◆ Brief ◆
Convert the lines below into a JSON list of strings, with one string per line and blank lines omitted.

★ ★ ★ ★

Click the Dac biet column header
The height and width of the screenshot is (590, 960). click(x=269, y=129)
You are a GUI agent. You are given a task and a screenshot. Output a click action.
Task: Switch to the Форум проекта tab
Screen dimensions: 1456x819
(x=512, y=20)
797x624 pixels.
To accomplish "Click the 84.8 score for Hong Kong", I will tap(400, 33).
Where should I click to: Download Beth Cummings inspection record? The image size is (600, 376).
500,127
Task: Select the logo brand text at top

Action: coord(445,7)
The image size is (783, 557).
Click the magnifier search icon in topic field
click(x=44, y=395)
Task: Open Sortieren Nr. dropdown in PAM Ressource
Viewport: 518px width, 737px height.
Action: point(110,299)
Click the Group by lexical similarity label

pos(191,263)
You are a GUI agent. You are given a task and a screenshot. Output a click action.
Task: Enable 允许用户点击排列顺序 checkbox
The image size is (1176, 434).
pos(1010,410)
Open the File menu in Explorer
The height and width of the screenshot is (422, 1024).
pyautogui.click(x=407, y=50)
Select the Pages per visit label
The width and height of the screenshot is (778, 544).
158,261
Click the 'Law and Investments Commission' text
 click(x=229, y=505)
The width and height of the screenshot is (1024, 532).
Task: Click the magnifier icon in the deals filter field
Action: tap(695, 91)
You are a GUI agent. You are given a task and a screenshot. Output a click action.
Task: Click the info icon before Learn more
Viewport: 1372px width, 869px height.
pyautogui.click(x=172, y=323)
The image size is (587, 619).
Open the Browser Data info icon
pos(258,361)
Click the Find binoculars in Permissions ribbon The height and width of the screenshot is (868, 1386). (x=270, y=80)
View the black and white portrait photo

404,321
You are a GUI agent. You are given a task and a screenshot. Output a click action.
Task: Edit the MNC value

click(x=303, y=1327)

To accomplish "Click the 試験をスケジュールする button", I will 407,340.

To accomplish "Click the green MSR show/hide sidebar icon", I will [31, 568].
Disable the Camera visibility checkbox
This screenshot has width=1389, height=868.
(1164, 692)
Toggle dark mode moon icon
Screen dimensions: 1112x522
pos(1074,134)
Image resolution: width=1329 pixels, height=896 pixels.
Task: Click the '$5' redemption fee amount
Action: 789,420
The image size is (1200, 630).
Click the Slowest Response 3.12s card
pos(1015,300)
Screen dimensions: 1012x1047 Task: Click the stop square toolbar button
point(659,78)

★ ★ ★ ★

◆ Written solution ◆
[
  "Click the Dac biet column header",
  "The height and width of the screenshot is (590, 960). click(x=269, y=129)",
  "You are a GUI agent. You are given a task and a screenshot. Output a click action.",
  "Task: Switch to the Форум проекта tab",
  "Screen dimensions: 1456x819",
  "(x=512, y=20)",
  "797x624 pixels.",
  "To accomplish \"Click the 84.8 score for Hong Kong\", I will tap(400, 33).",
  "Where should I click to: Download Beth Cummings inspection record? The image size is (600, 376).",
  "500,127",
  "Task: Select the logo brand text at top",
  "Action: coord(445,7)",
  "The image size is (783, 557).",
  "Click the magnifier search icon in topic field",
  "click(x=44, y=395)",
  "Task: Open Sortieren Nr. dropdown in PAM Ressource",
  "Viewport: 518px width, 737px height.",
  "Action: point(110,299)",
  "Click the Group by lexical similarity label",
  "pos(191,263)",
  "You are a GUI agent. You are given a task and a screenshot. Output a click action.",
  "Task: Enable 允许用户点击排列顺序 checkbox",
  "The image size is (1176, 434).",
  "pos(1010,410)",
  "Open the File menu in Explorer",
  "The height and width of the screenshot is (422, 1024).",
  "pyautogui.click(x=407, y=50)",
  "Select the Pages per visit label",
  "The width and height of the screenshot is (778, 544).",
  "158,261",
  "Click the 'Law and Investments Commission' text",
  " click(x=229, y=505)",
  "The width and height of the screenshot is (1024, 532).",
  "Task: Click the magnifier icon in the deals filter field",
  "Action: tap(695, 91)",
  "You are a GUI agent. You are given a task and a screenshot. Output a click action.",
  "Task: Click the info icon before Learn more",
  "Viewport: 1372px width, 869px height.",
  "pyautogui.click(x=172, y=323)",
  "The image size is (587, 619).",
  "Open the Browser Data info icon",
  "pos(258,361)",
  "Click the Find binoculars in Permissions ribbon The height and width of the screenshot is (868, 1386). (x=270, y=80)",
  "View the black and white portrait photo",
  "404,321",
  "You are a GUI agent. You are given a task and a screenshot. Output a click action.",
  "Task: Edit the MNC value",
  "click(x=303, y=1327)",
  "To accomplish \"Click the 試験をスケジュールする button\", I will 407,340.",
  "To accomplish \"Click the green MSR show/hide sidebar icon\", I will [31, 568].",
  "Disable the Camera visibility checkbox",
  "This screenshot has width=1389, height=868.",
  "(1164, 692)",
  "Toggle dark mode moon icon",
  "Screen dimensions: 1112x522",
  "pos(1074,134)",
  "Image resolution: width=1329 pixels, height=896 pixels.",
  "Task: Click the '$5' redemption fee amount",
  "Action: 789,420",
  "The image size is (1200, 630).",
  "Click the Slowest Response 3.12s card",
  "pos(1015,300)",
  "Screen dimensions: 1012x1047 Task: Click the stop square toolbar button",
  "point(659,78)"
]